3. Tumores periféricos e centrais podem receber SBRT, com diferença apenas no fracionamento da dose.
4. Pacientes com lesões múltiplas ou irradiação prévia devem ser avaliados para SBRT.
5. Função pulmonar limitada e idade avançada não representam contraindicações para o procedimento.
6. O tratamento sem diagnóstico histopatológico de neoplasia pode ser indicado em situações especiais, a critério clínico, quando não for possível a biópsia.
7. O risco de toxicidade deve ser balanceado individualmente de acordo com a localização da lesão e o prognóstico do paciente.

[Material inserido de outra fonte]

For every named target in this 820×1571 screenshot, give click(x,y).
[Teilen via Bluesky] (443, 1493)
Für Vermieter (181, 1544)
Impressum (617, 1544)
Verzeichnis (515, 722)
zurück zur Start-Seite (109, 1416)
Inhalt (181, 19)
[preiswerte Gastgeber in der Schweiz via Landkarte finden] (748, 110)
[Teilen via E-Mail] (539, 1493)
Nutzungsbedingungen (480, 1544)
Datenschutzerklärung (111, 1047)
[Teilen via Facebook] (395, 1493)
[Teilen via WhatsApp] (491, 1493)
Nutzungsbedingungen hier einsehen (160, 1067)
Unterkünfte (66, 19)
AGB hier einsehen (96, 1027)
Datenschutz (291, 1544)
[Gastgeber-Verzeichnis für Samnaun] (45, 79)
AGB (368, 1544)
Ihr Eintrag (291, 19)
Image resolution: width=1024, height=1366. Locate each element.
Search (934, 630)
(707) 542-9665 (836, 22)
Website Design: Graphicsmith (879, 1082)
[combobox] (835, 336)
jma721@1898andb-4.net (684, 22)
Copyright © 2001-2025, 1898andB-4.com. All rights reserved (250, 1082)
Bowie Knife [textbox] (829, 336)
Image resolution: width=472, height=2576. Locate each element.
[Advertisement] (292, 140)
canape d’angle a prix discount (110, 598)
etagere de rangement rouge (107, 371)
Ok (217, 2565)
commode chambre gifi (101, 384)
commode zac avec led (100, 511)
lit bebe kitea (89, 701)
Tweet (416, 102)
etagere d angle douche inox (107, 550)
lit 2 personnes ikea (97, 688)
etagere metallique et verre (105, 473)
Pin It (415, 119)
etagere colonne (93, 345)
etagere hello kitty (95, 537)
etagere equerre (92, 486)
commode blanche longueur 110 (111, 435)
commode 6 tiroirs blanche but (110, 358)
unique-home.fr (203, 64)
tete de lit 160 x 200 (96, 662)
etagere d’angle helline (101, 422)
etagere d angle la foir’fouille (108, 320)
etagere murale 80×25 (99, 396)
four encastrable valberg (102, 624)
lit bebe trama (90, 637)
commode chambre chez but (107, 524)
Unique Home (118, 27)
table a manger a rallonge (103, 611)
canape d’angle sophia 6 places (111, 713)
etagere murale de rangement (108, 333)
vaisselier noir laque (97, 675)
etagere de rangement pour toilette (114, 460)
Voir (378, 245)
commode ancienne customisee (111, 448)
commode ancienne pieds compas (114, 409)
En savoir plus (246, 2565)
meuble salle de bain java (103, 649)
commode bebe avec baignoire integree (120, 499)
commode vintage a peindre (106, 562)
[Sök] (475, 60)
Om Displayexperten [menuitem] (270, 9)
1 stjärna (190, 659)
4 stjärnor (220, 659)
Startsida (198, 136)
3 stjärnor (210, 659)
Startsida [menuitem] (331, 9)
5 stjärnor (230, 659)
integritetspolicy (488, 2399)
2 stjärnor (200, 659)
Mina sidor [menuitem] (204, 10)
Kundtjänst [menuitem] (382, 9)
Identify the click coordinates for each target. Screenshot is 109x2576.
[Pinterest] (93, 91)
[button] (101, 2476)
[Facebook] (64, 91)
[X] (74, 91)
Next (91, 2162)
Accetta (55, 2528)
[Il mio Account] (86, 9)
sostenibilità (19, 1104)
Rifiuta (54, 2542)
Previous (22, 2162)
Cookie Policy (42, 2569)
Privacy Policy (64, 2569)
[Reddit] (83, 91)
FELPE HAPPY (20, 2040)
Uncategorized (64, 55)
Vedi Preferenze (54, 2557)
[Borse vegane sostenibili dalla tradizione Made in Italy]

8. O fechamento precoce de estudos randomizados comparando SBRT a cirurgia para pacientes operáveis demonstra a dificuldade de se realizar estudos de fase III sobre o tema. No entanto, as evidências originadas da união de dois desses estudos demonstram que a SBRT para pacientes operáveis pode ser, no mínimo, equivalente à cirurgia, tanto em relação a controle local quanto sobrevida, apresentando ainda menor toxicidade.
9. A avaliação multidisciplinar é fundamental na decisão terapêutica, no tratamento e no seguimento desses pacientes.